Although Tacon presented evidence of defects in Grant's performance, Grant's evidence is sufficient to support the jury's verdict. Certainly, the jury's finding is not "so contrary to the overwhelming weight of the evidence as to be clearly wrong unjust." Cain v. Bain, 709 S.W.2d 175, 176 (Tex.1986). Thus, we overrule point of error one.

In point of error two, Tacon challenges the sufficiency of the evidence supporting the awards of damages because these amounts were based on the full contract price and Grant did not perform the full amount of work. Because our analysis of this point of error relates to our analysis of point of error three, we turn first to that point.

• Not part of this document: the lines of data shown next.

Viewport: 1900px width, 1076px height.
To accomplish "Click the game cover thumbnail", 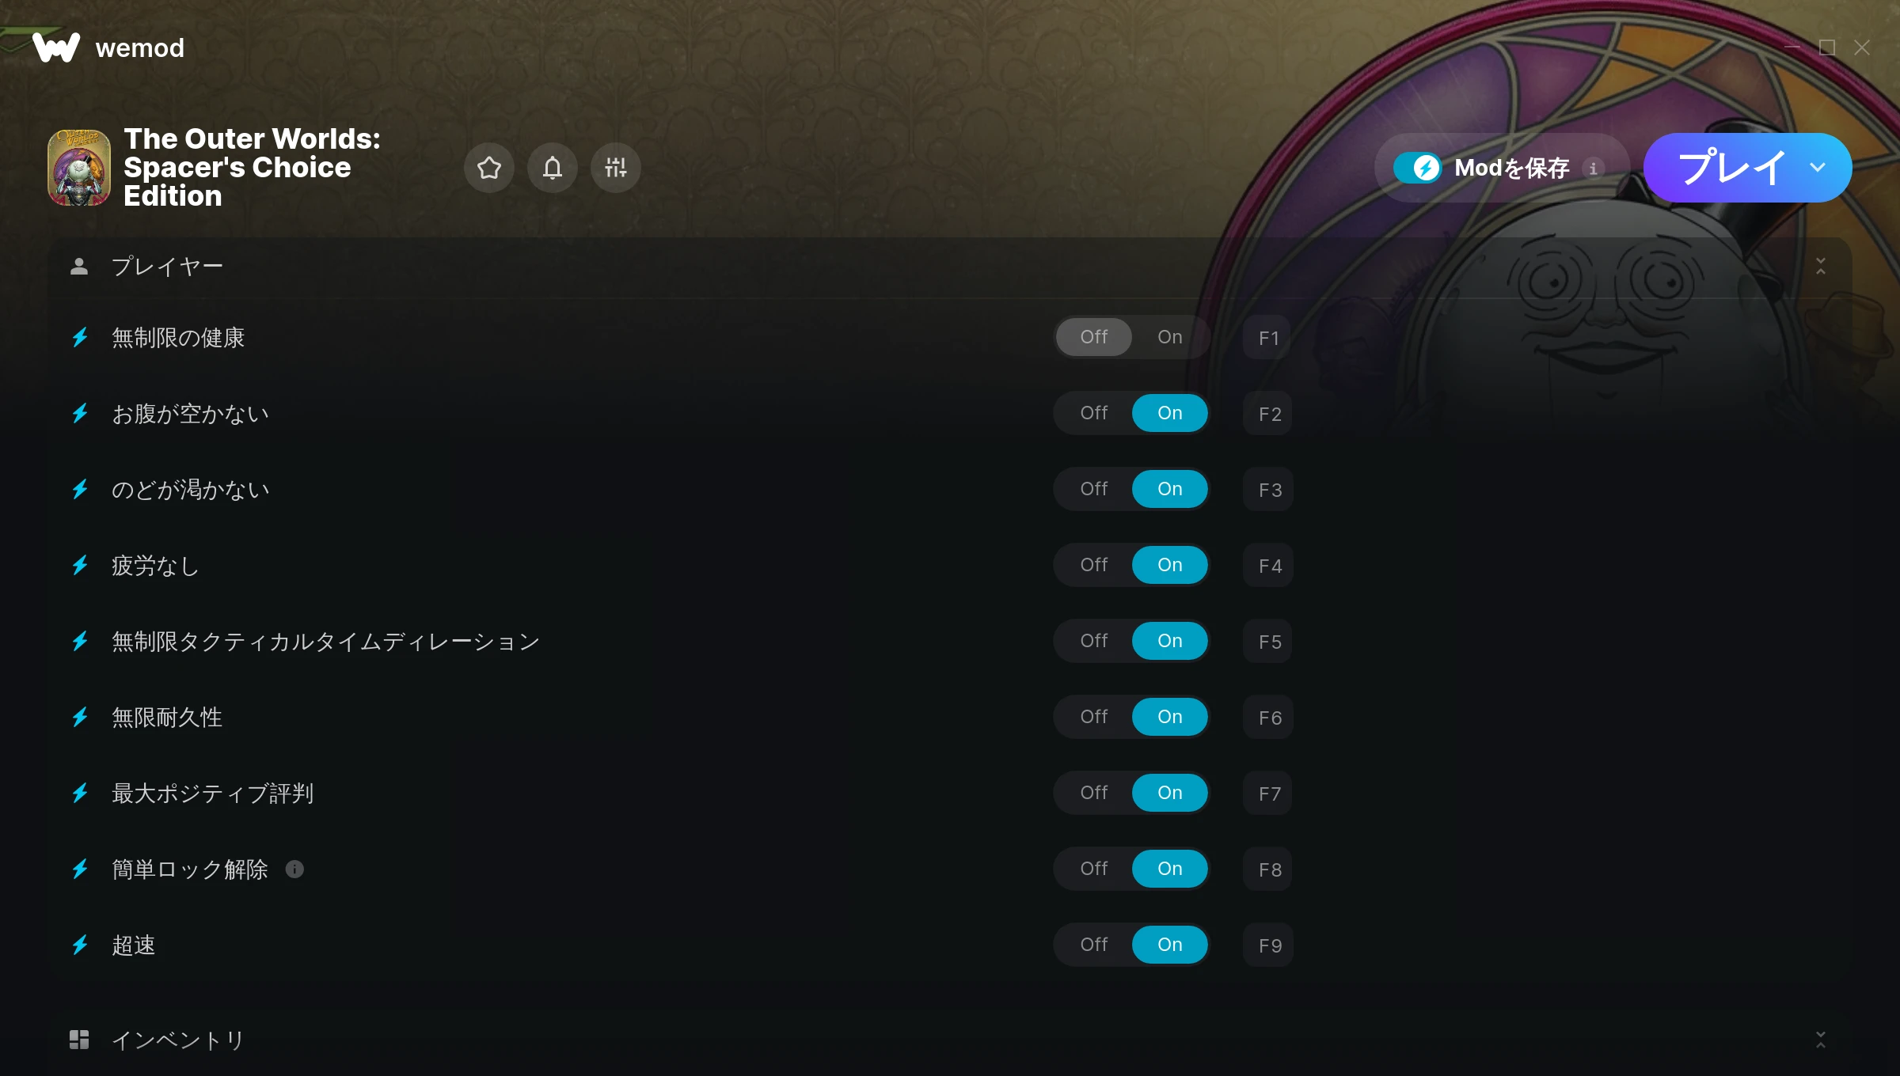I will tap(79, 168).
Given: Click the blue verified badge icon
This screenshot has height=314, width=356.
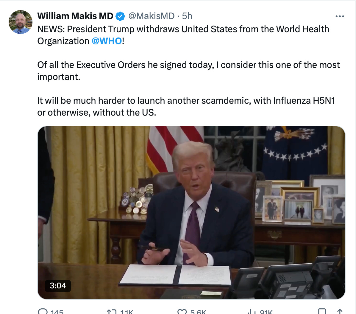Looking at the screenshot, I should coord(120,16).
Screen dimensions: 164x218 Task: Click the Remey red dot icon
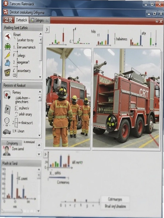point(7,95)
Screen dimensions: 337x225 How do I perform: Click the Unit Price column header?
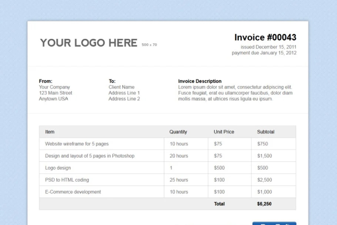pos(224,132)
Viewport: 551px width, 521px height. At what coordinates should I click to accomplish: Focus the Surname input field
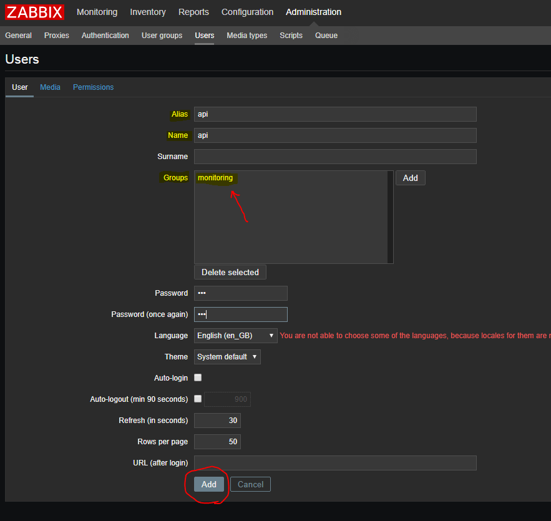click(x=335, y=157)
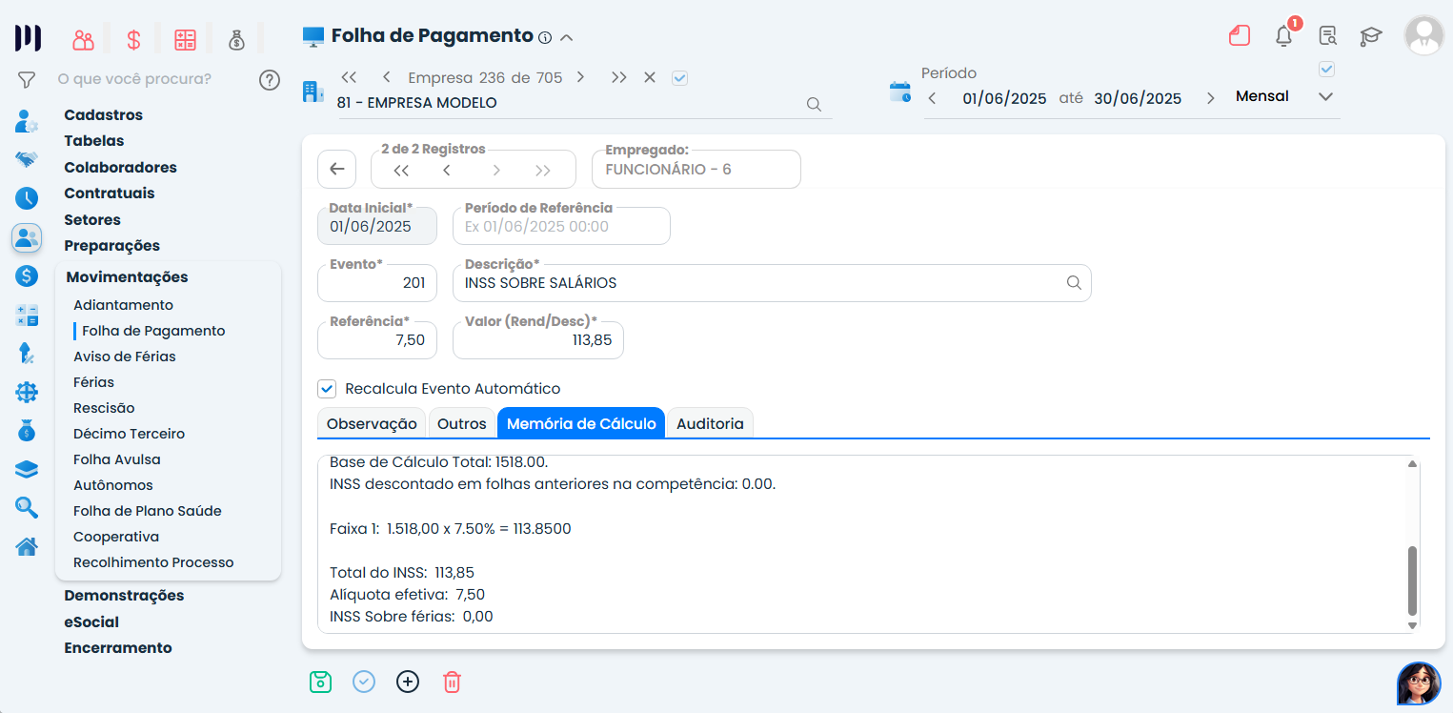Click the calculation memory vertical scrollbar
Image resolution: width=1453 pixels, height=713 pixels.
(1412, 581)
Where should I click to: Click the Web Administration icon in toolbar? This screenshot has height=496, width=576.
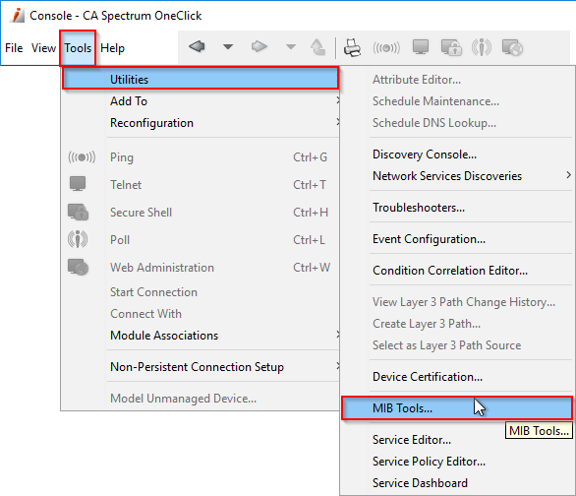(512, 47)
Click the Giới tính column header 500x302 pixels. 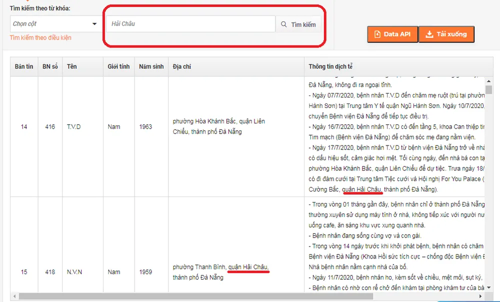(119, 67)
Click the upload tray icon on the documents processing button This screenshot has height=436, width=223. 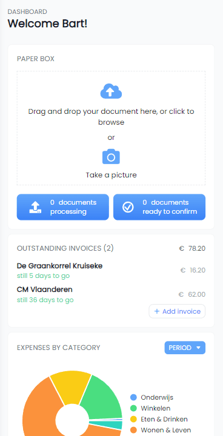tap(35, 207)
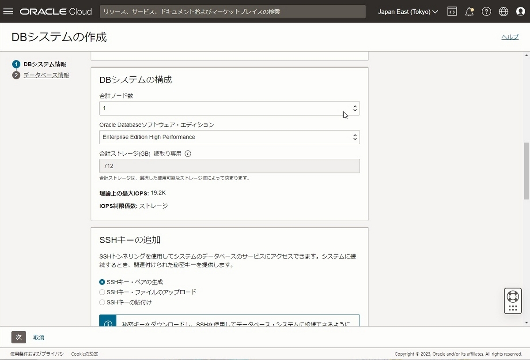Click the 次 button to proceed
Viewport: 530px width, 360px height.
pos(18,337)
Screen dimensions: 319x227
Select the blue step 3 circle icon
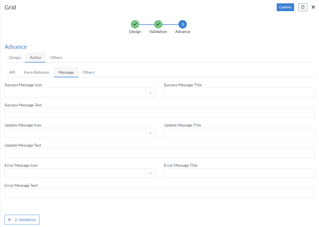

In point of error three, Tacon claims the evidence is legally and factually insufficient to support the jury's finding that Tacon wrongfully interfered with Grant's performance. Tacon's argument under this point of error consists of six sentences, broadly asserting there is no evidence, that Tacon rightfully terminated Grant, and that testimony by Robert Rimkus was based on unsubstantiated hearsay to which Tacon objected. Tacon does not provide any citations to the record for these assertions and does not present any argument for its alternative contention *670 that the evidence is factually insufficient. Because Tacon has presented no argument or citations to authority or to the record regarding its factual insufficiency claim, we find that claim waived. See White v. Bath, 825 S.W.2d 227, 230 (Tex.App.— Houston [14th Dist.] 1992, writ denied), cert. denied, ___ U.S. ___, 113 S.Ct. 1868, 123 L.Ed.2d 488 (1993). Although we find Tacon's argument regarding legal insufficiency deficient, primarily for lack of citations to the record, we will consider that contention.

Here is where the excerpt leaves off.